Responding to each of these new energy, climate, and economic “normals” will require one common strategy: building community resilience. Efforts that build community resilience enhance our ability to navigate the energy, climate, and economic crises of the 21st century. Done right, they can also serve as the foundation of a whole new economy—an economy comprised of people and communities that thrive within the real limits of our beautiful but finite planet.

Thankfully, innovations that build community resilience are cropping up everywhere, and in many forms: community-owned, distributed, renewable energy production; sustainable local food systems; new cooperative business models; sharing economies, re-skilling, and more. While relatively small and inherently local, these projects are spreading rapidly and creating tangible impacts.

Growing the community resilience movement to the national and global scale that’s needed will require the full support and participation of the US environmental community. Specifically we need to:

  • build the capacity of groups—large and small—who are leading these efforts;
  • support the growth of a global learning network; and
  • enable local investments to flow into community resilience enterprises.

By making community resilience a top priority, environmentalists can offer an alternative to the “growth at all costs” story, one in which taking control of our basic needs locally has multiple benefits. Community resilience-building can create new enterprises and meaningful work, and increase well-being even as GDP inevitably falters. It can reduce greenhouse gas emissions and dependence on fossil fuels, while addressing social and economic inequities. And it can strengthen the social cohesion necessary to withstand periods of crisis.

On their own, community resilience projects can’t overcome all the environmental, energy, economic, and social equity challenges facing us.
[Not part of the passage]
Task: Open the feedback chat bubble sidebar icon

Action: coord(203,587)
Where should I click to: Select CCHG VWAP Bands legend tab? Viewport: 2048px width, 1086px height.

That will require coordinated global, national, regional, community, business, neighborhood, household and individual efforts. But the community resilience movement can help create the conditions in which what is now “politically impossible becomes politically inevitable.”

How the environmental community responds to the risks and opportunities of the new energy, climate, and economic “normals” will make an enormous difference in its success, and in the fate of humankind.